Raising awareness for the most common mental health disorder after depression

26 JUNE 2023

Raising awareness for the most common mental health disorder after depression

Post-traumatic stress disorder (PTSD) does not discriminate. It can develop in anyone, at any stage of their life - be it a firefighter attending a fatal blaze, a soldier returning from deployment in a far-away war zone, or a woman's traumatic birth.

Regardless of the event, they share one thing in common – they’re traumatic for the individual, and support for those impacted must be front of mind this PTSD Awareness Day, Tuesday 27 June 2023.

By Associate Professor Gene Hodgins in the Charles Sturt University School of Psychology.

Traumatic events can occur in people’s lives without warning and can affect victims and emergency responders alike. A stark example of this has been recent bus crashes, one in Melbourne’s west injuring 18 children, and another in the Hunter Valley killing 10 people.

These types of events are common, unfortunately, and most people will experience at least one during their lives.

Trauma comes in many forms and affects thousands of Australians every day. Not everyone who experiences a traumatic event will develop PTSD, but about five to ten per cent of Australians will suffer from the mental health disorder at some point in their lives.

That means that, at any one time, over one million Australians have PTSD.

What defines a traumatic event?

Traumatic events can include serious accidents, physical assault, war, natural disasters, sexual assault or abuse, and witnessing the trauma of others.

Trauma can have a devastating effect on people’s lives. It can affect any of us physically and emotionally, and the way we see ourselves, others, and the world around us.

In the first days and weeks after a traumatic event, people often experience strong feelings of fear, sadness, guilt, anger, or grief. For most people, as they begin to make sense of what has happened to them, these feelings usually start to subside. For others, however, a traumatic event can lead to PTSD, depression, anxiety, or alcohol and drug use, and negative impacts on their relationships with family, friends, and work.

What is PTSD?

A person with PTSD has four main types of difficulties:

  • Re-living the traumatic event – through unwanted memories, vivid nightmares, flashbacks, or intense reactions such as heart palpitations or panic when reminded of the event
  • Feeling wound up – having trouble sleeping or concentrating, feeling angry or irritable, taking risks, becoming easily startled, or constantly being on the look-out for danger
  • Avoiding reminders of the event – activities, places, people, thoughts, or feelings that bring back memories of the trauma
  • Negative thoughts and feelings – feeling afraid, angry, guilty, flat, or numb a lot of the time, losing interest in day-to-day activities, feeling cut off from friends and family.

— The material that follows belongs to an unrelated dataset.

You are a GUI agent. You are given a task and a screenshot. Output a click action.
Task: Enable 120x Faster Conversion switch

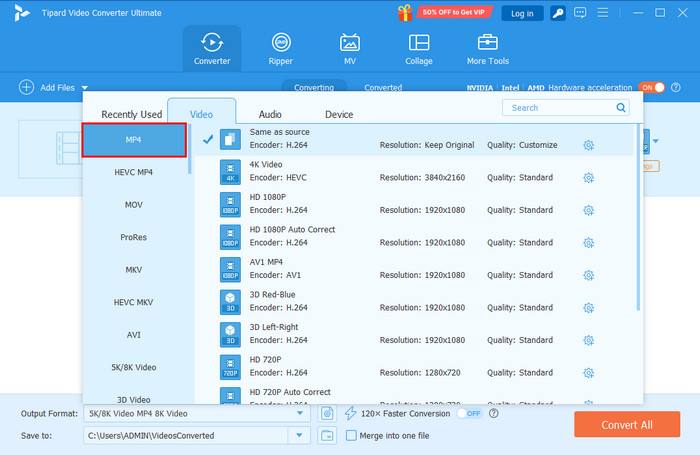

Resilience is common, and people react differently

People can differ in their response to adversity. The majority adapt successfully, but some will experience ongoing difficulties.

Until recently, resilience among people exposed to trauma was thought to be rare. But recent research paints a different picture, telling us that resilience is, in fact, the most common, natural reaction to loss or trauma.

However, the complexity of human responses to trauma is also being discovered. We now know that people follow different trajectories of response in the wake of major life stressors.

Resilience is the most common response (50-60 per cent of people), while other reactions include a recovery response where symptoms reduce over time (15-25 per cent), or chronic issues develop or persist (5-25 per cent), and the delayed onset of difficulties occurs (0-15 per cent).

What treatment is available?

Almost everyone who goes through a traumatic event will be emotionally affected in some way.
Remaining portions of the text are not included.